What you'll need on day one
Compare Hornchurch Marshes with
Frequently asked
- Is Havering 028 a nice place to live?
- It depends what you're after. If you want a quieter outer-London suburb with genuine greenspace nearby, good rail access into the city, and lower rents than most of London, it works well — particularly for families. The trade-off is that rents still take a large chunk of take-home pay, and the Ofsted picture for local schools is weaker than the national average.
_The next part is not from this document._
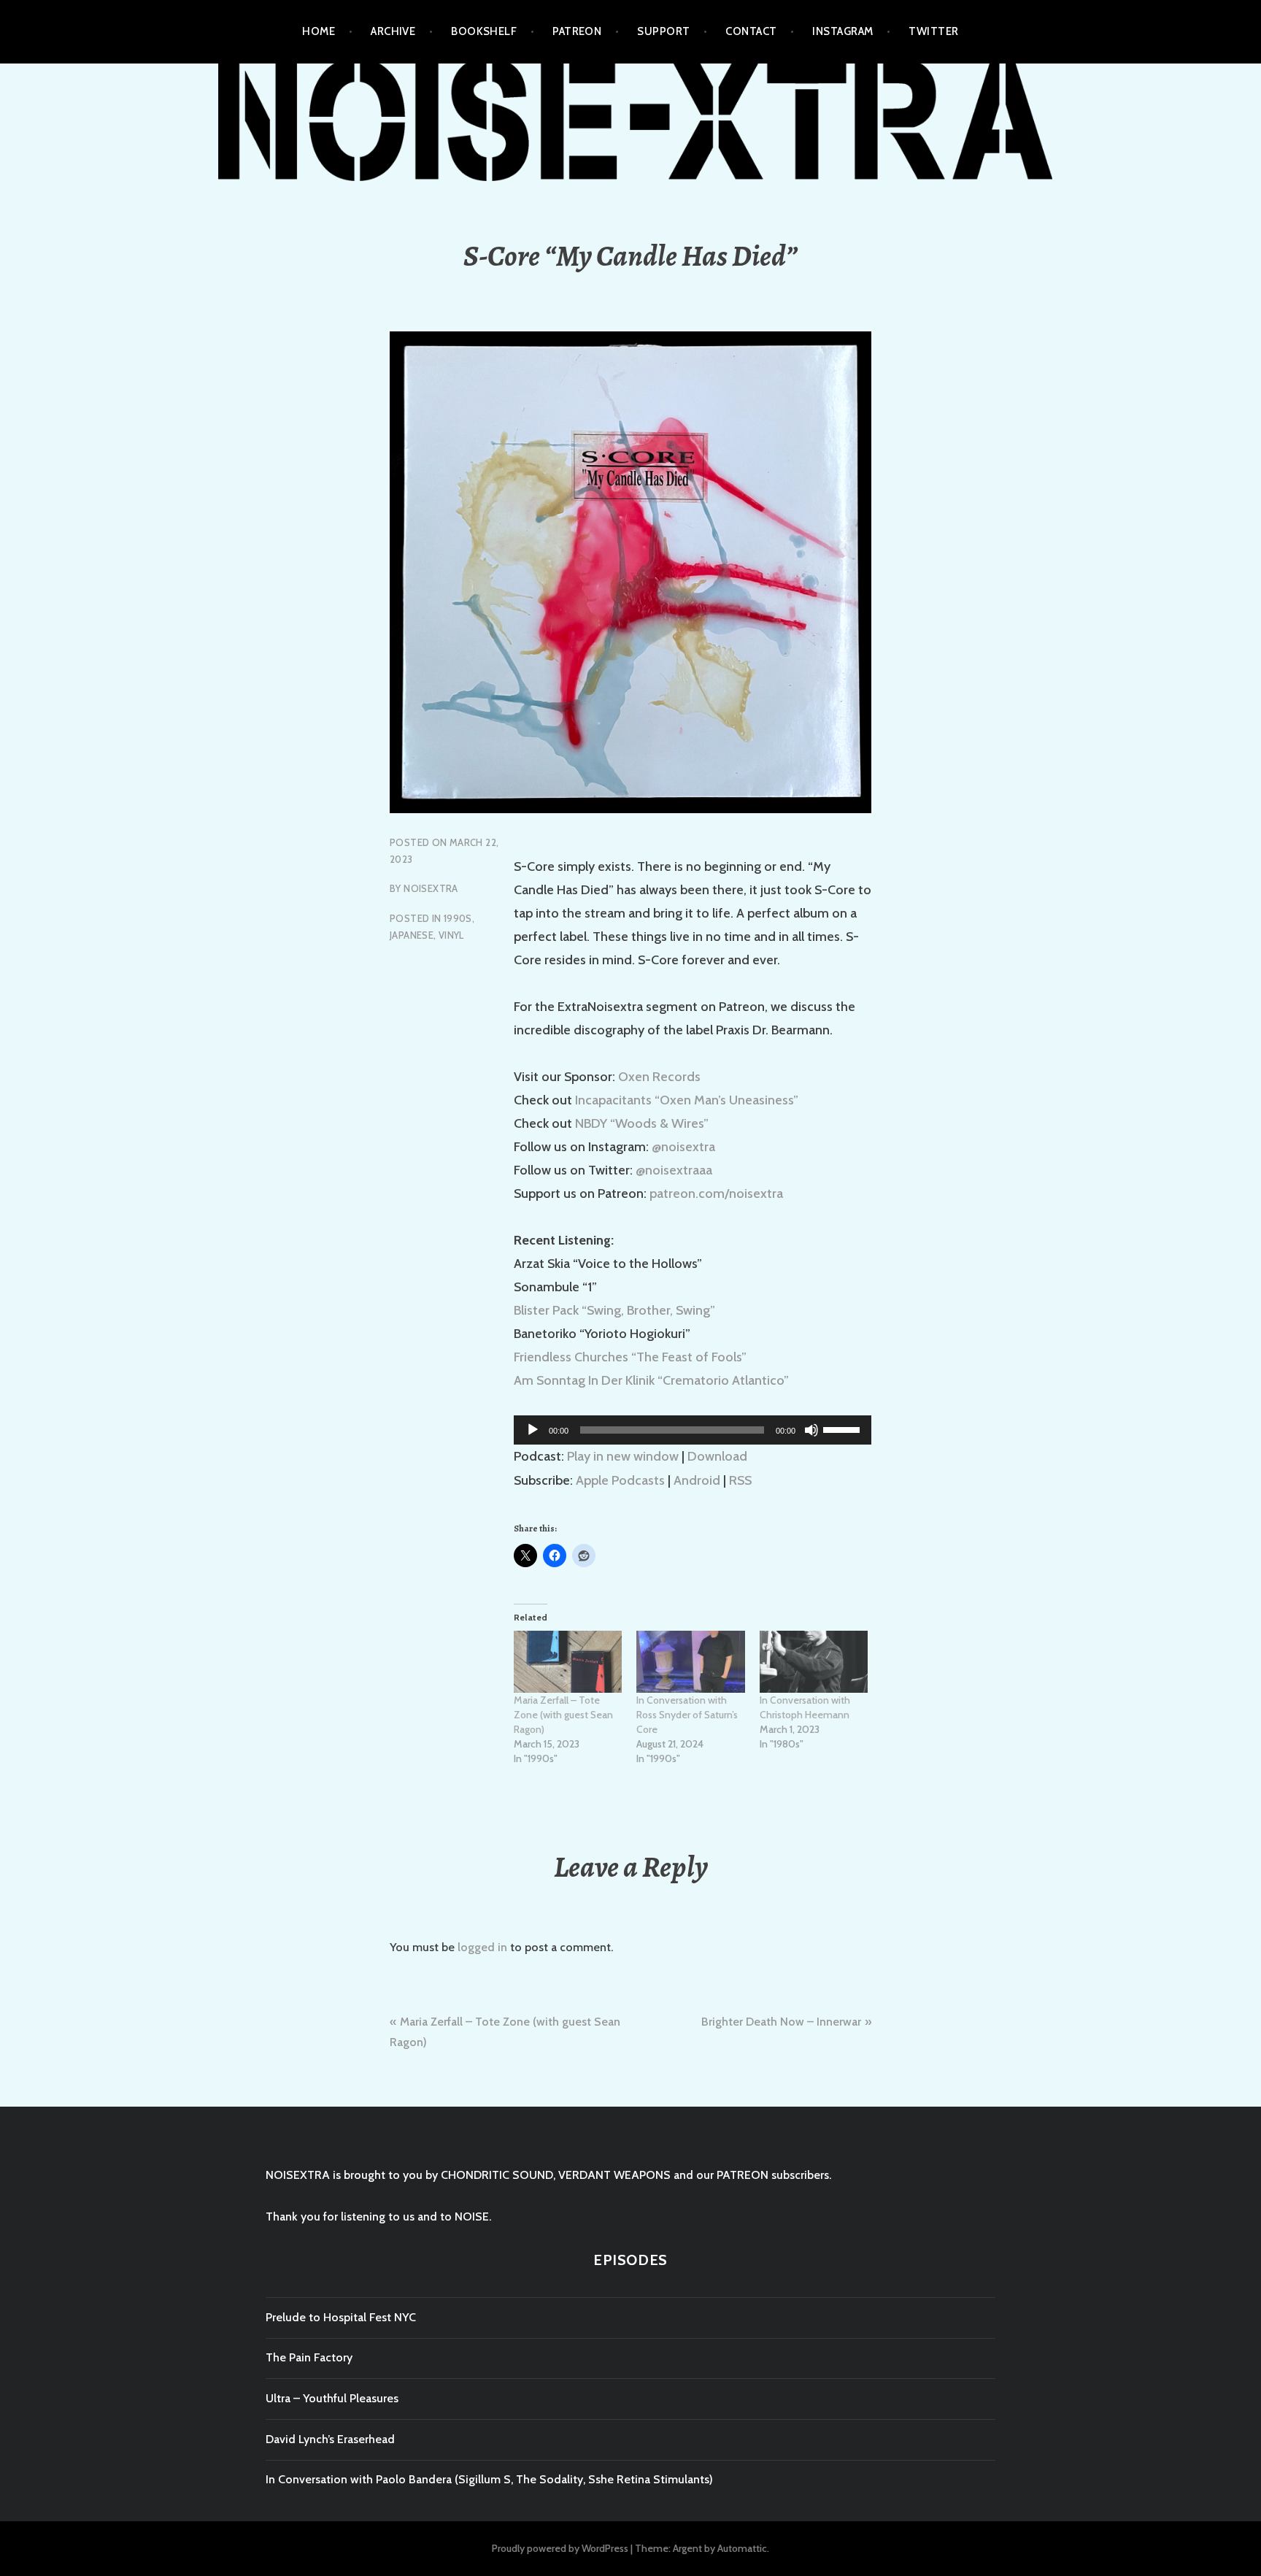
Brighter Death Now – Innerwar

- What is the rent in Havering 028?
- A typical one-bedroom lets for around £1,217 a month, a two-bedroom for around £1,543, and a three-bedroom for around £1,845. Rents rose about 6% in the past year. These are estimates scaled from borough-level data using local sale prices.
- Is Havering 028 safe?
- The recorded crime rate is around 154 per 1,000 residents a year — roughly twice the national average. That said, this is broadly consistent with outer-London levels generally, rather than flagging as an outlier within the borough. Quieter residential streets tend to sit below the neighbourhood-wide figure.
- What's the commute from Havering 028 to central London?
- By public transport you can reach a major London employment hub in around 18 minutes — one of the faster outer-London connections. The nearest mainline rail station is about 1.4 km away, roughly an 18-minute walk. Most residents still drive to work, but the rail link is genuinely useful for city-centre commuters.
- Who lives in Havering 028?
- Primarily families and longer-established owner-occupiers. Around one in four residents is under 18, couples with children account for over 20% of households, and nearly 58% of homes are owner-occupied. Social housing makes up about a quarter of tenure — private renters are a minority here at under 14%.
- What schools are near Havering 028?
- There are 72 schools within a typical 2 km catchment radius, but only around 12% are rated Good or Outstanding — significantly below the national average. The nearest Outstanding-rated school is approximately 3.2 km away. Check the Ofsted website and Havering's admissions portal for current inspection results and catchment boundaries.
- How affordable is buying a home in Havering 028?
- The median sale price is around £398,000. Saving a 10% deposit takes roughly five years on the typical local salary of around £40,700. That's challenging but noticeably more achievable than inner London, where deposit timelines often stretch to a decade or more.